Bayesian Neural Networks
In an excellent blog
post, Yarin Gal explains how we can use dropout in a
deep convolutional neural network to get uncertainty information from the
model’s predictions. In a Bayesian neural network, instead of having fixed
weights, each weight is drawn from some distribution. By applying dropout to
all the weight layers in a neural network, we are essentially drawing each
weight from a Bernoulli
distribution. In
practice, this mean that we can sample from the distribution by running several
forward passes through the network. This is referred to as Monte Carlo
dropout.
Experiments
Quantifying the uncertainty in a deep convolutional neural network’s
predictions as described in the blog post mentioned above would allow us to
find images for which the network is unsure of its prediction. Ideally,
when given a new unlabeled data set, we could use this to find images that belong
to classes that were not present during training.
We train the model on the 50000 training images and used the 10000 test images
provided in CIFAR-10 for validation. All parameters are the same as in the
implementation provided with the
paper,
namely a batch size of 128, weight decay of 0.0005, and dropout applied in all
layers with $p = 0.5$. The learning rate is initially set to $l = 0.01$, and
is updated according to $l_{i+1} = l_{i} (1 + \gamma i)^{-p}$, with $\gamma =
0.0001$ and $p = 0.75$, after the $i$th weight update. The learning curve is
shown below. The best validation loss is 0.547969 and the corresponding
training loss is 0.454744.
Now that we have a deep convolutional network trained on the ten classes of
CIFAR-10, we present images from the apple class from CIFAR-100 to the
network. We run $T=50$ stochastic forward passes through the network and take
the predictive mean of the softmax output. The results, while a little
discouraging, are amusing. It seems that the network is very happy to classify
red apples as automobiles, and green apples as frogs with low uncertainty.
Below we show apples that were classified as automobiles with $p >
0.9$, and then similarly for frogs. The number above each image is the maximum of the
softmax output, computed as the mean of the 50 stochastic forward passes.
Code
All of the code used in the above experiment is available on
GitHub. The non-standard
dependencies are Lasagne,
Theano,
OpenCV (for image I/O), and
Matplotlib.
Discussion
It is clear that the convolutional neural network has trouble with images that appear at least somewhat
visually similar to images from classes that it saw during training. Why these misclassifications are
made with low uncertainty requires further investigation. Some possibilities are mentioned below.

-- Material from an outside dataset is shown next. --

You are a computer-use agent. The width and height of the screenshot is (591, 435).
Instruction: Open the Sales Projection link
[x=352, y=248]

With only ten classes in CIFAR-10, it is possible that the network does not need to learn highly
discriminative features to separate the classes, thereby causing the appearance of these features in
another class to lead to a high-confidence output.

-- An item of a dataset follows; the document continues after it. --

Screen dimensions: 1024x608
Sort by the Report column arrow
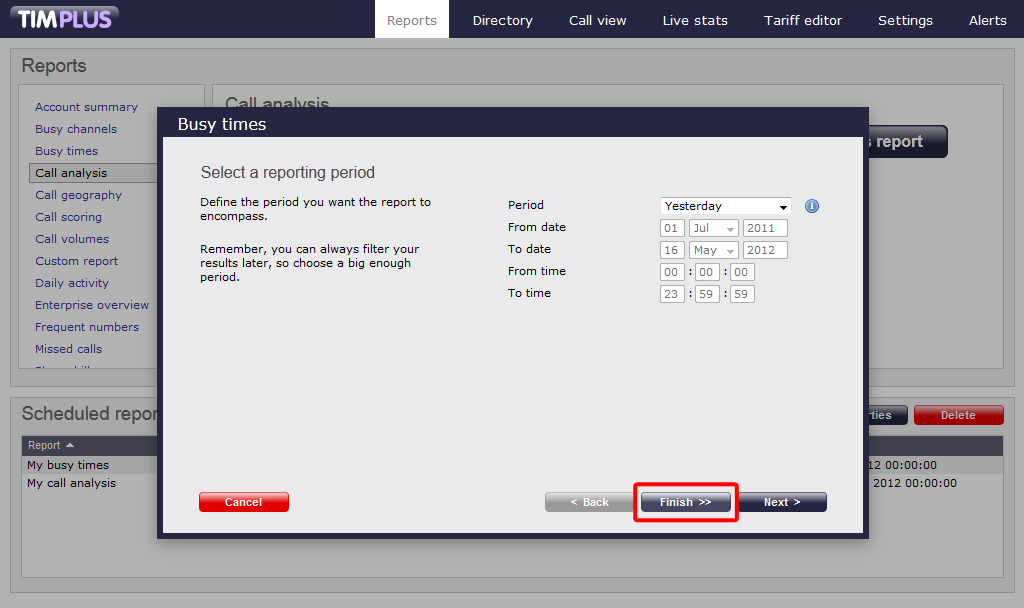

The saturating softmax output leads to the same output for two distinct classes (one present and one absent
during training), even if the input to the softmax is very different for the two classes.

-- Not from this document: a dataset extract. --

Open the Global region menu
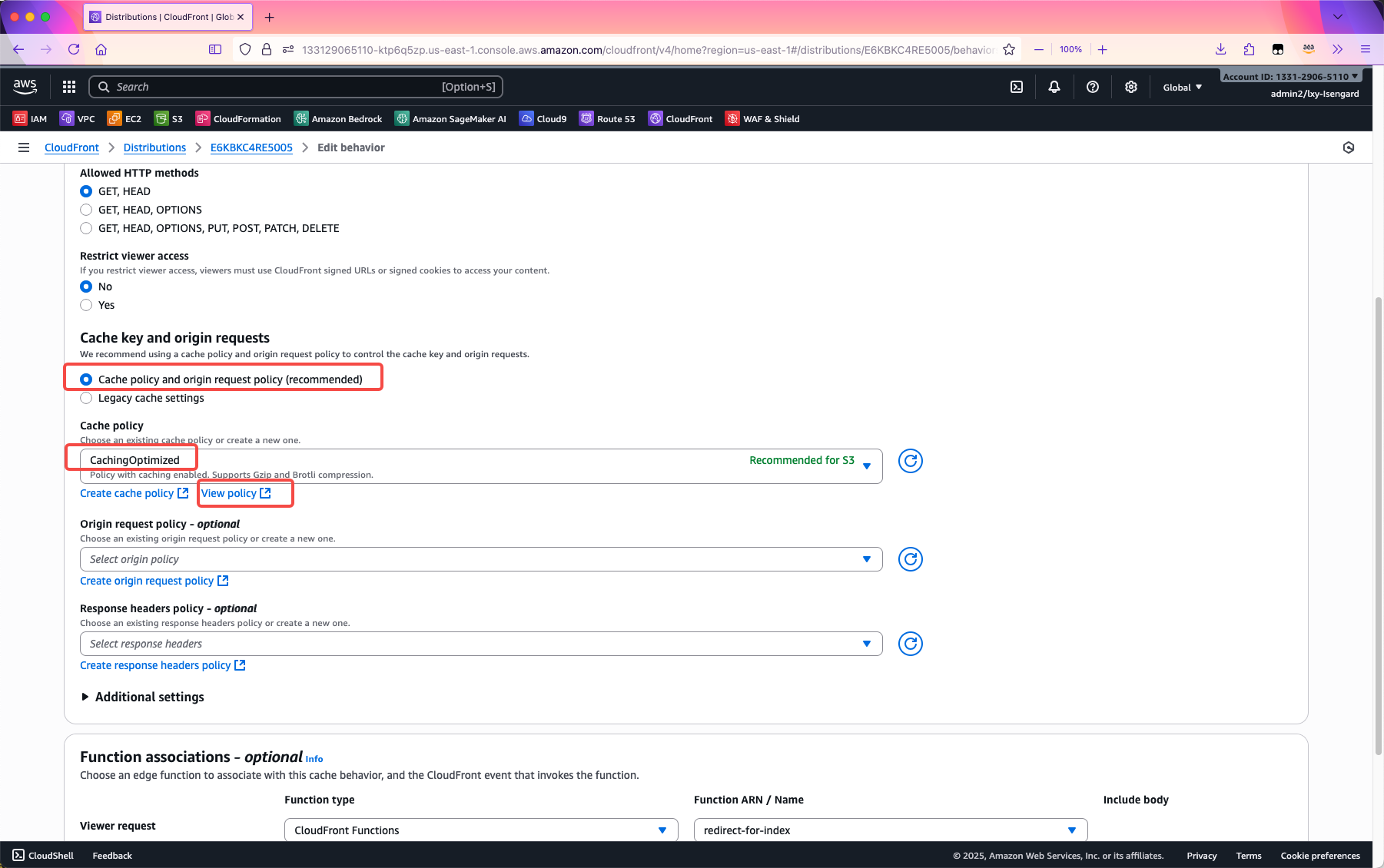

The implementation of a Bayesian neural network with Monte Carlo dropout is too crude of an approximation
to accurately capture the uncertainty information when dealing with image data.
Conclusion
To build a tool that can be used by plankton researchers to perform rapid annotation of large plankton
data sets, we need to quantify the uncertainty in a deep learning model’s predictions to find images
from species that were not present during training. We can capture this uncertainty information with
a Bayesian neural network, where dropout is used in all weight layers to represent weights drawn from
a Bernoulli distribution. A quick experiment to classify a class from CIFAR-100 using a model trained
only on the classes from CIFAR-10 shows that this is not trivial to achieve in practice.
Hopefully we shall be able to shed some light on the situation and address some
of these problems as the topic of modeling uncertainty in deep convolutional
neural networks is explored more in the literature.